## Activity:
Lower down are entries containing pictures. Copy exactly, without those pictures, the lines from the line with "The height and" through the line with "Select the cyan Color Filter dot".

## Input data:
——————————

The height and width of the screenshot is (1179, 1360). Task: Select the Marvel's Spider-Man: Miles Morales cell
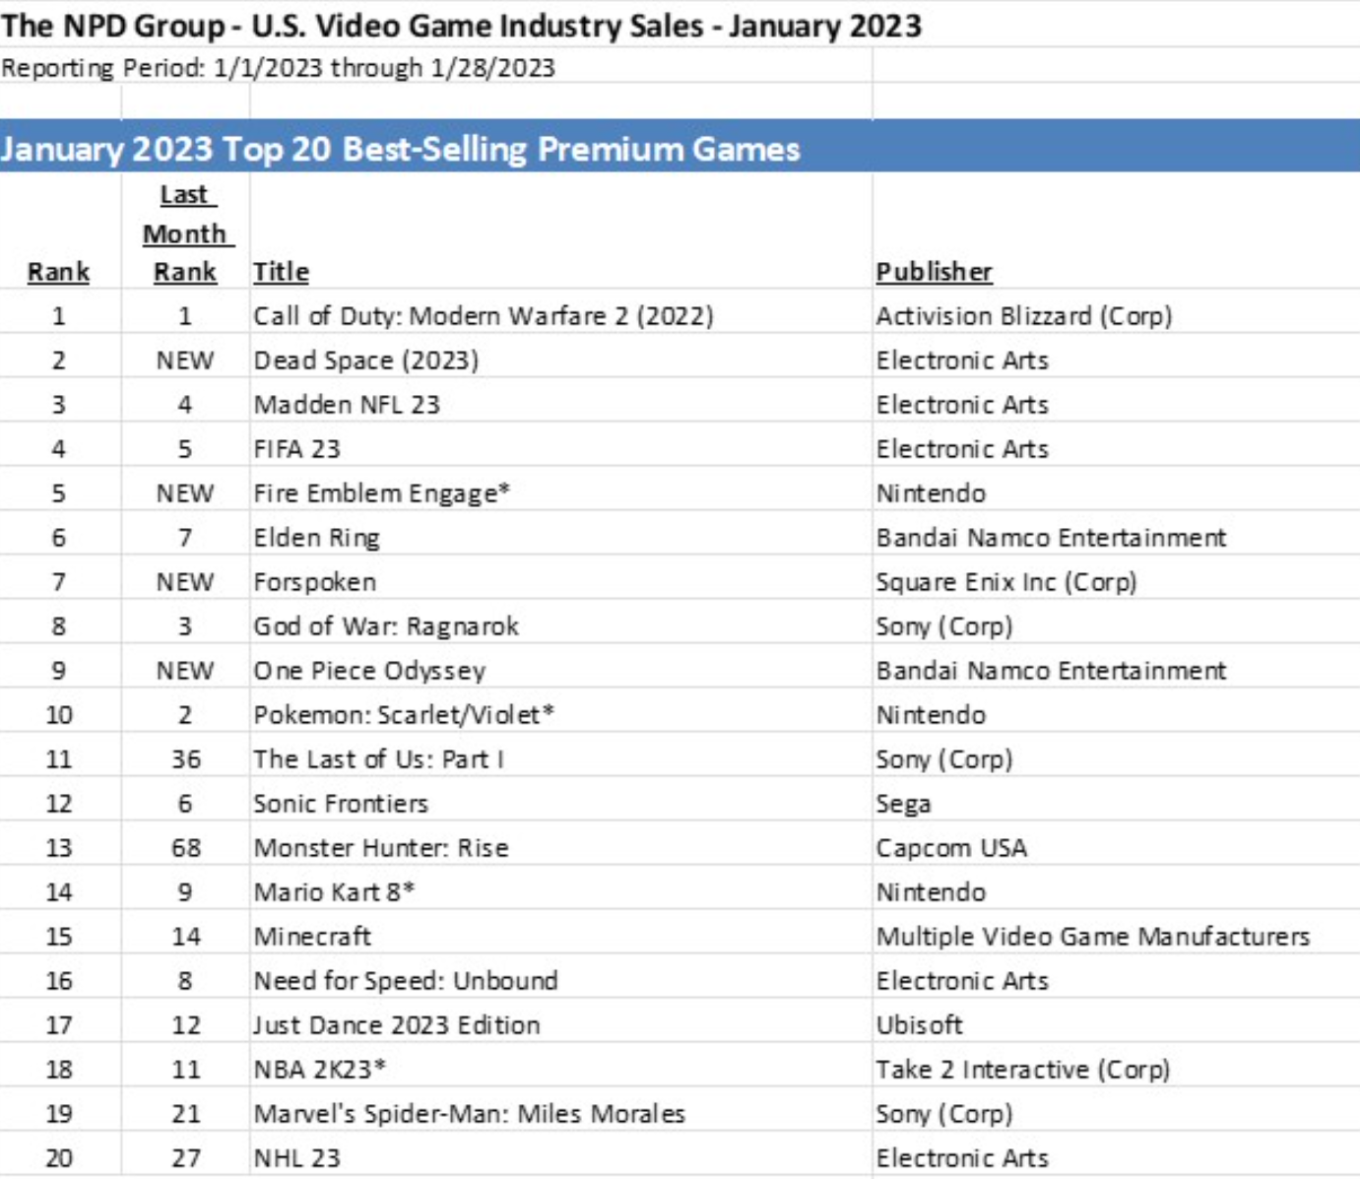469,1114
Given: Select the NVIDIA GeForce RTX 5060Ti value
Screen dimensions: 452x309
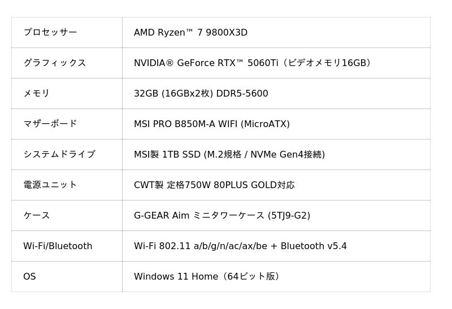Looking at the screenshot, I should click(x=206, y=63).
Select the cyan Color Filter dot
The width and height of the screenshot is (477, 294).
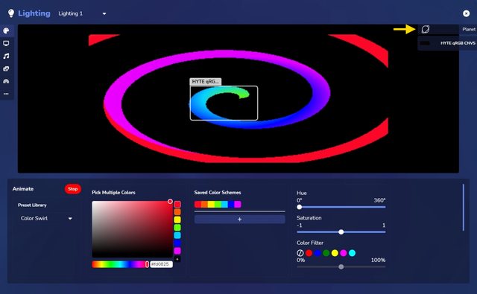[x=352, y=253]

——————————

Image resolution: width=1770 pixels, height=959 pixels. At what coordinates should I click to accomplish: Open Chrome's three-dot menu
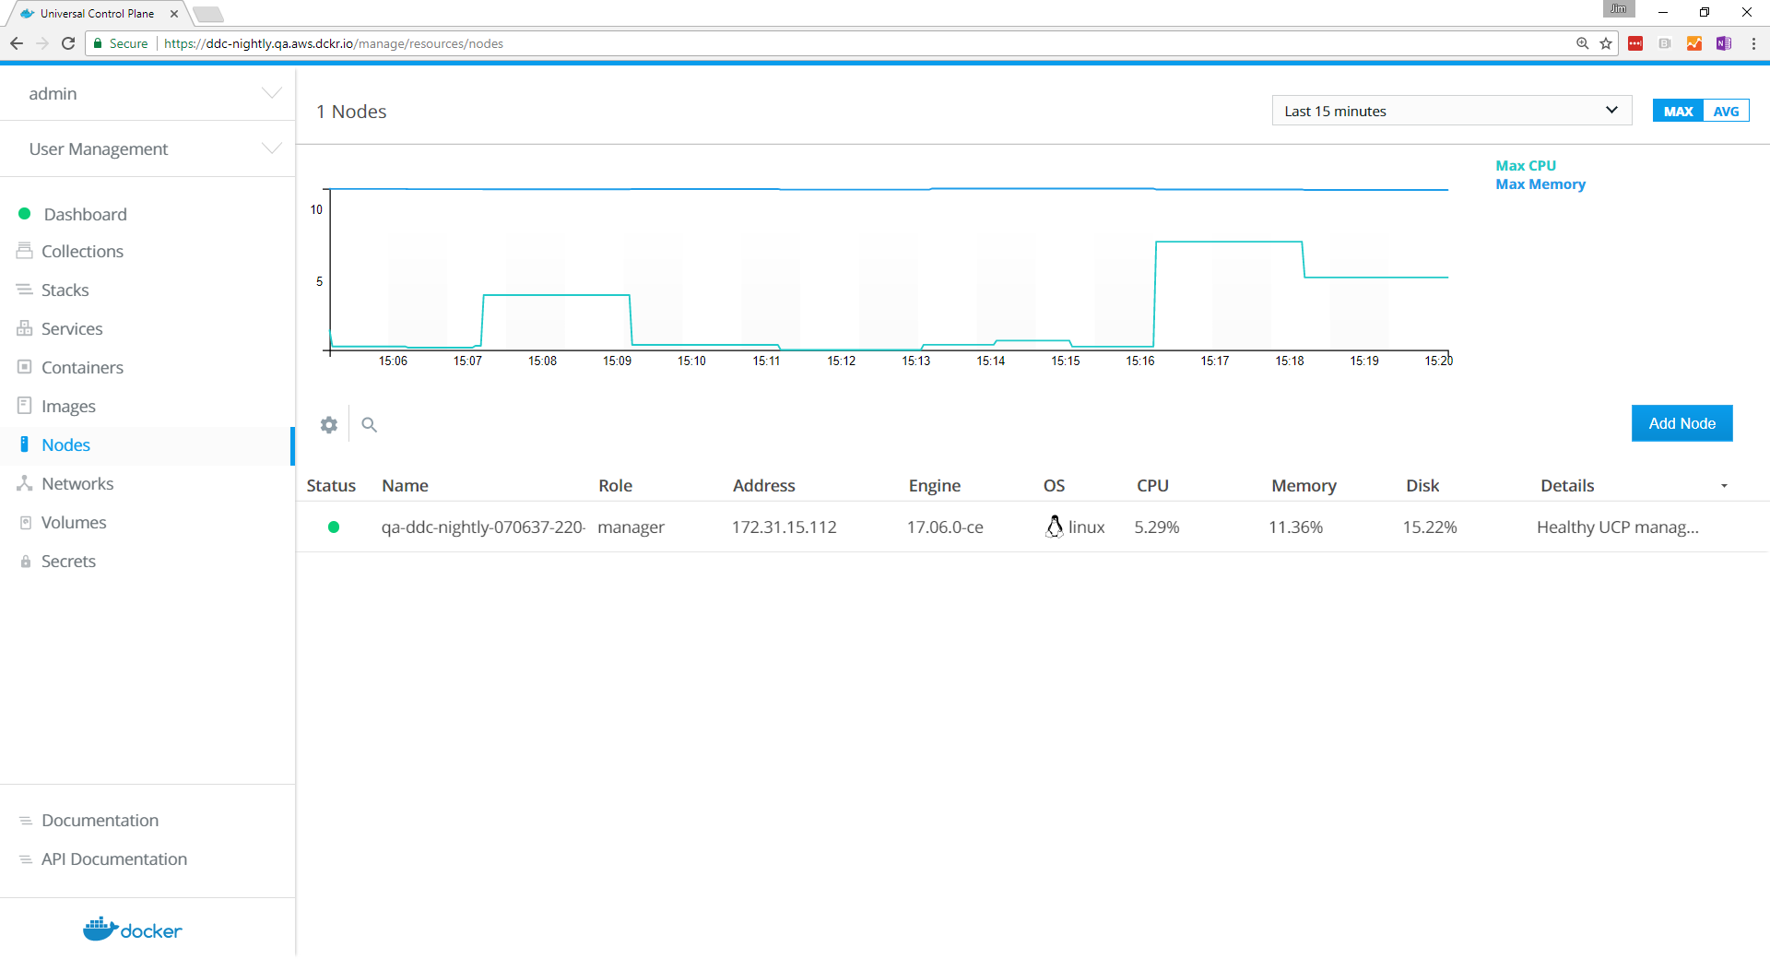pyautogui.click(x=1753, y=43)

——————————

## Written response:
The height and width of the screenshot is (1179, 1360). Task: Select the Marvel's Spider-Man: Miles Morales cell
469,1114
Given: Select the NVIDIA GeForce RTX 5060Ti value
Screen dimensions: 452x309
Looking at the screenshot, I should click(x=206, y=63).
Select the cyan Color Filter dot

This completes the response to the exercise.